Reviewing the 1992 Constitution
For his part, Dr. Richmond Atuahene, emphasised the importance of assessing Ghana’s economic recovery in the post-IMF era across eight thematic areas. One of these crucial areas, as he highlighted, involves amending the 1992 constitution to introduce a cap on debt – aligning with practices in other jurisdictions.
“First, in the short-term, for Ghana to build back better post-IMF we must be prepared to amend certain aspects of the 1992 constitution; especially in the area of a Debt Cap or Debt Limit. For instance, setting a Debt to GDP ratio of 50 percent would help us prevent future debt crises, as the current domestic debt exchange has essentially harmed both the entire financial sector and the Bank of Ghana,” he stated.
Debt ceiling involves limiting the total amount of government borrowing. He referenced guidance from the Organisation for Economic Cooperation and Development (OECD), which recommends that emerging economies like Ghana maintain a lower threshold of 30 to 50 percent of debt relative to GDP due to their vulnerability to capital flow reversals.
In the medium-term, to truly build back better post-IMF, the country, he said, must pursue aggressive agricultural development strategies in partnership with the private sector. The goal is to accelerate the moderniation of agriculture and establish robust linkages, thereby creating a much-needed value chain system that integrates with industry.

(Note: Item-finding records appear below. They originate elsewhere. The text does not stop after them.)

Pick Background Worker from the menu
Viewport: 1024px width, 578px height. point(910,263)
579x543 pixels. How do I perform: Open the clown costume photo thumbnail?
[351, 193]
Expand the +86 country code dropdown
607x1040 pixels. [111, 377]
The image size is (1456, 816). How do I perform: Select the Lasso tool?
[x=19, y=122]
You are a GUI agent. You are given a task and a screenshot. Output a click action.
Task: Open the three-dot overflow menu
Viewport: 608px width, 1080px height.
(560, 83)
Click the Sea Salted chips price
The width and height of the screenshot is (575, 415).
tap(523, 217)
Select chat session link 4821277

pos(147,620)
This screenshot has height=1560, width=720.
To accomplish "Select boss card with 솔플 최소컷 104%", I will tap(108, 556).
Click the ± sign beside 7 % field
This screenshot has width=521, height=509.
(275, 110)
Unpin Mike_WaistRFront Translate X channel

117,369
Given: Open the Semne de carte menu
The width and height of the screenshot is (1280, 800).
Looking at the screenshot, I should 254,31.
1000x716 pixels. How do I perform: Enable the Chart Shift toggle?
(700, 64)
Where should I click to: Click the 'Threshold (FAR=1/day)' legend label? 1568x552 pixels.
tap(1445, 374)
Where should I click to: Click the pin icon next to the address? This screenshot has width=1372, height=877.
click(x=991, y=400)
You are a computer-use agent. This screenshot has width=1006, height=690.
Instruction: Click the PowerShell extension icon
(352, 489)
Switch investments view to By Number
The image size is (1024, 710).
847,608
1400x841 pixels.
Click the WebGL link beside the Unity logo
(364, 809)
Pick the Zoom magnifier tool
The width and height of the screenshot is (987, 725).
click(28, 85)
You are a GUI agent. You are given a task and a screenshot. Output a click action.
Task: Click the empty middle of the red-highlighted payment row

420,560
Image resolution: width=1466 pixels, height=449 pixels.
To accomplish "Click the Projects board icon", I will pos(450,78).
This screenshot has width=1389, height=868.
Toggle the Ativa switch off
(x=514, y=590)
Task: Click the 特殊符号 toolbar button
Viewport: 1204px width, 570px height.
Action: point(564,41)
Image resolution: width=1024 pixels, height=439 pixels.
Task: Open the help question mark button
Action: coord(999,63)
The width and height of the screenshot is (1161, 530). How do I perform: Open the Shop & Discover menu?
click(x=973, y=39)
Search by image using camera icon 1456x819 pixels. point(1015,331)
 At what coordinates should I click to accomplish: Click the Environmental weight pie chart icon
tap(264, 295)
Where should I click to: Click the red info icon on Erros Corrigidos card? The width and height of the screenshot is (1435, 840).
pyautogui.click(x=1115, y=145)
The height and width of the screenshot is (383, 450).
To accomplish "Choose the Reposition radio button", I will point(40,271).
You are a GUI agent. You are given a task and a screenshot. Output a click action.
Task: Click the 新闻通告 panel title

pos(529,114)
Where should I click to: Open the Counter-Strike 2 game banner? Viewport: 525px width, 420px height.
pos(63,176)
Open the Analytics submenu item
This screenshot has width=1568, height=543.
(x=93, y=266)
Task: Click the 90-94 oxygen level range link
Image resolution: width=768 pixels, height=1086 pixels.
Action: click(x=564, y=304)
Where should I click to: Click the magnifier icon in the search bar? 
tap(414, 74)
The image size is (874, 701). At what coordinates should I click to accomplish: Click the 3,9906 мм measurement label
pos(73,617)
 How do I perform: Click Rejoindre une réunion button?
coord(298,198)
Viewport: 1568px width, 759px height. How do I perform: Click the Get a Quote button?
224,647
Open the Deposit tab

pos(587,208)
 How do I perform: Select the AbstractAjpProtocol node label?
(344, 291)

This transformation should be driven by the application of science, technology and innovation. Dr. Atuahene pointed out that agriculture currently contributes 54 percent of Ghana’s GDP, accounting for over 40 percent of export earnings while simultaneously fulfilling over 90 percent of the country’s food requirements.
Furthermore, achieving the build back better vision also necessitates enhancing the competitiveness of Ghana’s private sector through access to more affordable financing, he said.